# AEP 004: Infrastructure to import completed calculation jobs

| AEP number | 004                                                          |
|------------|--------------------------------------------------------------|
| Title      | Infrastructure to import completed calculation jobs          |
| Authors    | [Sebastiaan P. Huber](mailto:mail@sphuber.net) (sphuber)     |
| Champions  |                                                              |
| Type       | S - Standard Track AEP                                       |
| Created    | 19-Apr-2020                                                  |
| Status     | implemented                                                  |

## Background
When new users come to AiiDA, often they will already have completed many simulations without the use of AiiDA.
Seamlessly integrating those into AiiDA, as if they *would* have been, such that they become directly interoperable and almost indistinguishable from any calculations that will be run with AiiDA in the future, is a feature that is often asked for.
For new users of AiiDA, the absence of this functionality could even be a deal breaker for adopting AiiDA as their new workflow management system.

## Proposed Enhancement
AiiDA core will provide a unified mechanism through which any calculation that has been completed outside of AiiDA can be imported into an AiiDA database, as long as there exists a corresponding `CalcJob` plugin.

## Detailed Explanation
The following statement encapsulates the goal that is to be considered when designing the required functionality and implementation of the mechanism that will allow the import of completed calculation jobs:

> Immigrated calculation jobs should resemble normally run jobs as closely as possible, while still making it extremely clear that they have been imported.
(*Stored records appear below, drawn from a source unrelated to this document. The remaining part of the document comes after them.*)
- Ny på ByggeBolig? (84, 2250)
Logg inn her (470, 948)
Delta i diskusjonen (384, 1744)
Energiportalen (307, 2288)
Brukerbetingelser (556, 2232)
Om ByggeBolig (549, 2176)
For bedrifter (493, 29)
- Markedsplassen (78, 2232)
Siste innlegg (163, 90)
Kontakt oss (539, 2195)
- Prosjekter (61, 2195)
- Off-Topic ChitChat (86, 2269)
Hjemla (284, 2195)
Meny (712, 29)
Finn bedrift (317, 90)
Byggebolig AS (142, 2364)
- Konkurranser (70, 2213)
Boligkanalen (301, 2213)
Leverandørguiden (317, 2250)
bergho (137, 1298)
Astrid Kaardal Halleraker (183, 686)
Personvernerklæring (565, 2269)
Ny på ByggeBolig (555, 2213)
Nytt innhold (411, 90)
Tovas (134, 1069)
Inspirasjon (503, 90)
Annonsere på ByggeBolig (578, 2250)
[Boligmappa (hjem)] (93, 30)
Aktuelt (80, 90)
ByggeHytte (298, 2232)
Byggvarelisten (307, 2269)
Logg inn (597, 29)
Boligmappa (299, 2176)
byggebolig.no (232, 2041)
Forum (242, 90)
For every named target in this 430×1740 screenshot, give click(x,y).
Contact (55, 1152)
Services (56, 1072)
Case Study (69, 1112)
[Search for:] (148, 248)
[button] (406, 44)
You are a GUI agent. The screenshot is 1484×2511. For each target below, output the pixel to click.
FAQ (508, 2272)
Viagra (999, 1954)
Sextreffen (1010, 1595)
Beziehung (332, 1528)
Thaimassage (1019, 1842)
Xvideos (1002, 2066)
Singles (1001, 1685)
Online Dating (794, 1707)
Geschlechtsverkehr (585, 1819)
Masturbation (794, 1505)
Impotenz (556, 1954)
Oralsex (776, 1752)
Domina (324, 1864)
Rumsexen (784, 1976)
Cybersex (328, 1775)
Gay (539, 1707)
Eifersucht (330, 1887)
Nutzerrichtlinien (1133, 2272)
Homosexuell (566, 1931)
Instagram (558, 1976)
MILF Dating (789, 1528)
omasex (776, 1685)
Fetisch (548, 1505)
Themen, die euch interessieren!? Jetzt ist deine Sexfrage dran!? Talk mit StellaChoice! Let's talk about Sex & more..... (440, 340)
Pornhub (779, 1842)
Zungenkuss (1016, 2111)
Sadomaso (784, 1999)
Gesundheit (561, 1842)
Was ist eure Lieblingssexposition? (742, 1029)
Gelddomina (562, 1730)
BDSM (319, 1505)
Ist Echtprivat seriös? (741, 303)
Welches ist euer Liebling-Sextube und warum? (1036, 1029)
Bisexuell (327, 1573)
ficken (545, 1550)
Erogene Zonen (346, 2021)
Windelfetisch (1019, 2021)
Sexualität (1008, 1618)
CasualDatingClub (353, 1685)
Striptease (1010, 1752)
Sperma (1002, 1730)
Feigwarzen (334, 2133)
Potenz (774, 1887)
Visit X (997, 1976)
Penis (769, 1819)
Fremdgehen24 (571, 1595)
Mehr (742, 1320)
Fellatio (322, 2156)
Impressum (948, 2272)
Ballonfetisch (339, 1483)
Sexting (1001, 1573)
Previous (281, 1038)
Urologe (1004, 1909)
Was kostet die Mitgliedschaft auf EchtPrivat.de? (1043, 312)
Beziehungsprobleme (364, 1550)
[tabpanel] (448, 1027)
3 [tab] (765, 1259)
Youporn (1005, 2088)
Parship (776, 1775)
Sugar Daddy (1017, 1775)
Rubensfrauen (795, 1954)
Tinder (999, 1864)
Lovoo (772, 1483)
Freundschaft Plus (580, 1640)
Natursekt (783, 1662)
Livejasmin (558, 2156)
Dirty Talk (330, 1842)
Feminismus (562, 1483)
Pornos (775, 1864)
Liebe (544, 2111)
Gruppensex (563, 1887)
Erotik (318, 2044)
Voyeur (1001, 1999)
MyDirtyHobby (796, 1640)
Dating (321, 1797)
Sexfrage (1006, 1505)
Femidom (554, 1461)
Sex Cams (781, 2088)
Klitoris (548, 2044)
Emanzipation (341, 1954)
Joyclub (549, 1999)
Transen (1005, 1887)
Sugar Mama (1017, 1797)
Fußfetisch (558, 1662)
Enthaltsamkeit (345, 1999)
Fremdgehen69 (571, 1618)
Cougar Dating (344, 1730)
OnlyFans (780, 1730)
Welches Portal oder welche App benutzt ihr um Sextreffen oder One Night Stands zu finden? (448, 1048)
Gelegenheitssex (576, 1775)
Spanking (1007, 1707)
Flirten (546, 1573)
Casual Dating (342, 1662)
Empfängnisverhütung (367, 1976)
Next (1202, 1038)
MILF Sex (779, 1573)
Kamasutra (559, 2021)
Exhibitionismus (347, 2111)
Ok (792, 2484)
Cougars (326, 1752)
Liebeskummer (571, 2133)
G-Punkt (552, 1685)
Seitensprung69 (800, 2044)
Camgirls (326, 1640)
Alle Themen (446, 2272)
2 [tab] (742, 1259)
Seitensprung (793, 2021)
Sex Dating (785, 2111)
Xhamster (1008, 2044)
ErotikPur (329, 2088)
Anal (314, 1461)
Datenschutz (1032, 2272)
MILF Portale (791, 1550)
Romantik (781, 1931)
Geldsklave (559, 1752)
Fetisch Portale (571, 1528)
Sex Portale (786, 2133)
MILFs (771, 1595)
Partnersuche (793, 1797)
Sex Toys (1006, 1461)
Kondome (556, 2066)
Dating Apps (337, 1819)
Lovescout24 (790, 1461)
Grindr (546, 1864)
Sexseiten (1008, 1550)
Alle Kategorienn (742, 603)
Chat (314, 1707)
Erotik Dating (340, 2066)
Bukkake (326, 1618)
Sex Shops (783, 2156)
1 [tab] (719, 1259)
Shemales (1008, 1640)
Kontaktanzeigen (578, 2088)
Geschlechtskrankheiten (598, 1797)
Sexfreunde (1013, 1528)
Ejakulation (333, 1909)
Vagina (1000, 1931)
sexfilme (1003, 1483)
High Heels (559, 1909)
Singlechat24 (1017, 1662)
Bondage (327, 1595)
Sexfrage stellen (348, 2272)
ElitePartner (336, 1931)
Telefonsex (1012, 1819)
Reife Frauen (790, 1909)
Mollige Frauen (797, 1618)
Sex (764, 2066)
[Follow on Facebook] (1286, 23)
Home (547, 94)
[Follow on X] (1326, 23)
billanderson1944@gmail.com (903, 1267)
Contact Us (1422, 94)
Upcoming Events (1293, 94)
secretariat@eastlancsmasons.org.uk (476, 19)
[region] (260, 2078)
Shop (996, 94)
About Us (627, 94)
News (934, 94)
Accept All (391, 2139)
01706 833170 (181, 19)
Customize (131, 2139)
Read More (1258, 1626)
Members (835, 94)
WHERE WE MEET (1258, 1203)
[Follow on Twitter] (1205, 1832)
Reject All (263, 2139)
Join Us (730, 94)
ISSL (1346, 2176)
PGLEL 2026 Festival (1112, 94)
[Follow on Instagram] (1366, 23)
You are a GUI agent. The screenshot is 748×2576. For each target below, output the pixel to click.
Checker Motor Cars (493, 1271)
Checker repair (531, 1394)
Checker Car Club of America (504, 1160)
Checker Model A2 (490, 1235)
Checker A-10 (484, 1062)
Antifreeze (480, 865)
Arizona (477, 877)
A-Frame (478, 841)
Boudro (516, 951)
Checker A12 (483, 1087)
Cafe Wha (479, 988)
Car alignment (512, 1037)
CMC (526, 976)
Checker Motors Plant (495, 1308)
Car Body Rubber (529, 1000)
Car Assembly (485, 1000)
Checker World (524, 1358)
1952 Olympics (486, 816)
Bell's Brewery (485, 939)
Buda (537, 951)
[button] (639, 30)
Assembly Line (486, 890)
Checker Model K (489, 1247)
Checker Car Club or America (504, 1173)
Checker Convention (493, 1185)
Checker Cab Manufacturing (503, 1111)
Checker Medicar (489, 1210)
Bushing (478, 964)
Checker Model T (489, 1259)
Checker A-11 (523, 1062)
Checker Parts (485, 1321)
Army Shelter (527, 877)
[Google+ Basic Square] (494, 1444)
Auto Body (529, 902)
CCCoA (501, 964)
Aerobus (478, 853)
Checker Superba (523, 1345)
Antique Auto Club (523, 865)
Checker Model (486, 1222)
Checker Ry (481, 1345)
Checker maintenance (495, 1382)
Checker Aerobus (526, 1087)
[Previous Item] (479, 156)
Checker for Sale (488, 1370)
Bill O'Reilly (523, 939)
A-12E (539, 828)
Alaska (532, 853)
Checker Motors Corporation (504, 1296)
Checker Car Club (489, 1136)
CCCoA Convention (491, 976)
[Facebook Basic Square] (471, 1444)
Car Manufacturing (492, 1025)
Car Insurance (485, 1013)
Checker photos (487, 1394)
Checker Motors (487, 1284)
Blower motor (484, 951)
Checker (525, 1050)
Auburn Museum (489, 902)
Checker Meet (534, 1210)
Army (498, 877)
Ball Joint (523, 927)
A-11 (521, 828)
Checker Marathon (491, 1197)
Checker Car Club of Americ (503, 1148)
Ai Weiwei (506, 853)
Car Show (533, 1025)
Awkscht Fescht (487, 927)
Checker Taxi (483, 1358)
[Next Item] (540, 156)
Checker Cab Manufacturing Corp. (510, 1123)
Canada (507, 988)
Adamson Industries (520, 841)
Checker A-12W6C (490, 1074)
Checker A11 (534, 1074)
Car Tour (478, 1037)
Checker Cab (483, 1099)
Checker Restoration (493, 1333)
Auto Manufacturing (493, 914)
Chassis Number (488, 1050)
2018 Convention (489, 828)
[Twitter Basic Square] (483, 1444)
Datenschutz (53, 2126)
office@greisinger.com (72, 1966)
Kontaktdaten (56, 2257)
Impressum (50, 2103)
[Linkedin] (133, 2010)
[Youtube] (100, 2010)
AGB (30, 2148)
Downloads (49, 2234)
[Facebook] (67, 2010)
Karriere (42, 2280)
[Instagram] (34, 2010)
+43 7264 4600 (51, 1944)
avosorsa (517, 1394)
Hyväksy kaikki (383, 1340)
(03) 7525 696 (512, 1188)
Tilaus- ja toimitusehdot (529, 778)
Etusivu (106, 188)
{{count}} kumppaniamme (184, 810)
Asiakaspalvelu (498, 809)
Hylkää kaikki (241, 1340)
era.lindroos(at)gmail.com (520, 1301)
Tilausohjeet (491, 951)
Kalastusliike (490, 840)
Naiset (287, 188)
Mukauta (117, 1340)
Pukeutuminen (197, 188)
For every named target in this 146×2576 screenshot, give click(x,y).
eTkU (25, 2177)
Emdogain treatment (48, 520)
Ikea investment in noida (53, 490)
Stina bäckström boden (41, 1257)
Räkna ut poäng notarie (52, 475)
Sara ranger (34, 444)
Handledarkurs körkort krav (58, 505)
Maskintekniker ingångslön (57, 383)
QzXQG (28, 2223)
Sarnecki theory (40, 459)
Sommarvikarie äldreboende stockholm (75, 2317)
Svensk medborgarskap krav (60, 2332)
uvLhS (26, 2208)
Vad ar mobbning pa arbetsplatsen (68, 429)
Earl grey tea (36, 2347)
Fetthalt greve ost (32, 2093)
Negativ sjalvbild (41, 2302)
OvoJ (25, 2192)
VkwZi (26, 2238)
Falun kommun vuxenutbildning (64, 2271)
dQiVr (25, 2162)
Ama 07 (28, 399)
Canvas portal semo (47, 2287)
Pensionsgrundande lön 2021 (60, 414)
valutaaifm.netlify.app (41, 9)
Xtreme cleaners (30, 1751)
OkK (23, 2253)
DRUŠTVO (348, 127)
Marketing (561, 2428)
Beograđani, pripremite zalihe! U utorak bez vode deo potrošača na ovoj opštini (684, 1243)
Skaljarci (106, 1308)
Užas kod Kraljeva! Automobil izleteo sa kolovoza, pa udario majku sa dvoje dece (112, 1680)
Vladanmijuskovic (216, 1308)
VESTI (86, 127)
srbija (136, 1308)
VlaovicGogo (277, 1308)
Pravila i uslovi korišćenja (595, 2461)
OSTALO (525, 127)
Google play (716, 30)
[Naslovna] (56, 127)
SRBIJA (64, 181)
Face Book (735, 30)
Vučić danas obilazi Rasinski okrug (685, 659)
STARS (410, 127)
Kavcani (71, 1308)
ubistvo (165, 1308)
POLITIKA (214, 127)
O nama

The reasons for this statement are simple.
The goal of this functionality is to be able to work with completed calculation jobs through AiiDA, whether they were actually run through AiiDA or not.
Therefore, the attributes of the nodes that represent the calculation job in the provenance graph, as well as the inputs and outputs should respect the same rules, regardless of the origin of the calculation.
However, since small differences will be unavoidable (as will be explained in greater detail later) and imported calculations *are* different from native ones, it remains important to be able to distinguish them whenever necessary.
Note that with whatever mark imported nodes will be distinguished, this should not be inherited by calculations that use the outputs of imported calculations for their inputs.
The calculations will be linked through the provenance graph and therefore this information will already be included implicitly.

### Desired functionality
* Given an existing folder that contains the outputs of a completed calculation job, one should be able to import it, meaning it should be included in the provenance graph, including attributes, inputs and outputs, as if it had been run through AiiDA.
  The method should account for the possibility that a perfect reconstruction of input nodes from the inputs files will not always be necessarily possible and only a subset of inputs will be able to be parsed.
* The functionality should allow the folder to be on the local filesystem, as well as on a remote file system, as long as the corresponding computer has been configured in AiiDA

### Design considerations
As a first general statement, the import functionality should not allow to import data of arbitrary quality: a lot of AiiDA's business logic surrounding the provenance graph, is written to guarantee its consistency and integrity with respect to the data and their interconnections.
For example, the export functionality does not allow incoherent sub sets of nodes to be exported (for example a process node without its outputs) as, when imported, could lead to a provenance graph that is incomplete or inconsistent.
The import functionality should not be an exception to compromise the integrity of the provenance graph.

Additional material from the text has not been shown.